While I can see this approach making some sense for small quantities of material, or maybe for partially collapsed barns, it pains me to hear that a viable barn has been turned into boards. It feels like a step backward.

Old barns are both beauty and beast. While they are extensively photographed to capture their aged and worn materials, it is these old materials that make a barn conversion difficult to comprehend and maybe even scary to some. The wood is old, rotten, cracked, and dirty.

You must be crazy to begin with a barn. But the massive beams are also rich with texture from being hewn by hand. They have a warm golden tone that only time can produce.

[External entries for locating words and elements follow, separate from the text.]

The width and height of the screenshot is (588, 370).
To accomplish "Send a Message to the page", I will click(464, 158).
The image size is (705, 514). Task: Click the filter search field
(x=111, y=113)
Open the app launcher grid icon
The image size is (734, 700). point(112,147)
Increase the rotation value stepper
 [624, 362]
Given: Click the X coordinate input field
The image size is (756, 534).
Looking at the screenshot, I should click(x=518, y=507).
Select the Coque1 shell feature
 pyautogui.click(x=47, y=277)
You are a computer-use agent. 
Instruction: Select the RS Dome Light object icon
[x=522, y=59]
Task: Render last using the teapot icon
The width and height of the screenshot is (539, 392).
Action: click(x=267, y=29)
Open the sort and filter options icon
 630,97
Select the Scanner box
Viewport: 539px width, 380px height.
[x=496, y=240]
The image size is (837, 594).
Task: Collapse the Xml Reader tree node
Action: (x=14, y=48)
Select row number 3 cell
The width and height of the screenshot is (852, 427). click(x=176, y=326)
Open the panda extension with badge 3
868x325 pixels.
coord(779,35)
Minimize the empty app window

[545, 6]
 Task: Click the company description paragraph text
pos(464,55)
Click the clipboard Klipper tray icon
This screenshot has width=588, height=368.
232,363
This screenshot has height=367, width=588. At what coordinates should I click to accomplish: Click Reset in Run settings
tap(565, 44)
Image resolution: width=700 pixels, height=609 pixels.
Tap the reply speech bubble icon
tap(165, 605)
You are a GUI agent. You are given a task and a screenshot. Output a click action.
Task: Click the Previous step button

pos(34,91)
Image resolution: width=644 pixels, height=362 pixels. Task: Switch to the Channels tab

The sheathing boards exposed to the weather read like driftwood or Van Gogh’s “Starry Night.” Yes, these barns are challenging to work with but the reward is well worth the effort.

bardwood

Serendipitous barn art

 

Done sensitively, an old barn can find new life mixed with new materials through a deft compromise of form, function and fabric and can be the center of really exciting “new” architecture. Whether your goal is to have an old barn within your house, or just to have the warmth and character of the hewn beams, or even to keep old material out of landfills, an old barn can provide a great starting point.

A striking example of mixing new and old buildings is Camden Yards in Baltimore. In the 1980s, Baltimore’s downtown was backdropped by what was possibly the largest brick building on the east coast– the Baltimore and Ohio Warehouse. This building is eight stories high and over 1,000 feet long, but was abandoned. Roughly 80 years old at the time, the warehouse was both an icon and an eyesore. What do you do with 400,000 square feet of ruin? Some wanted to simply tear it down but instead it was given a new life as a major component to the new ball field. This warehouse is the windowed wall you see behind right field – it has been rehabilitated and adapted as part of the new ball field. Camden Yards’ architectural success launched a series of retro ball fields that embraced the warmth and scale of older ball parks.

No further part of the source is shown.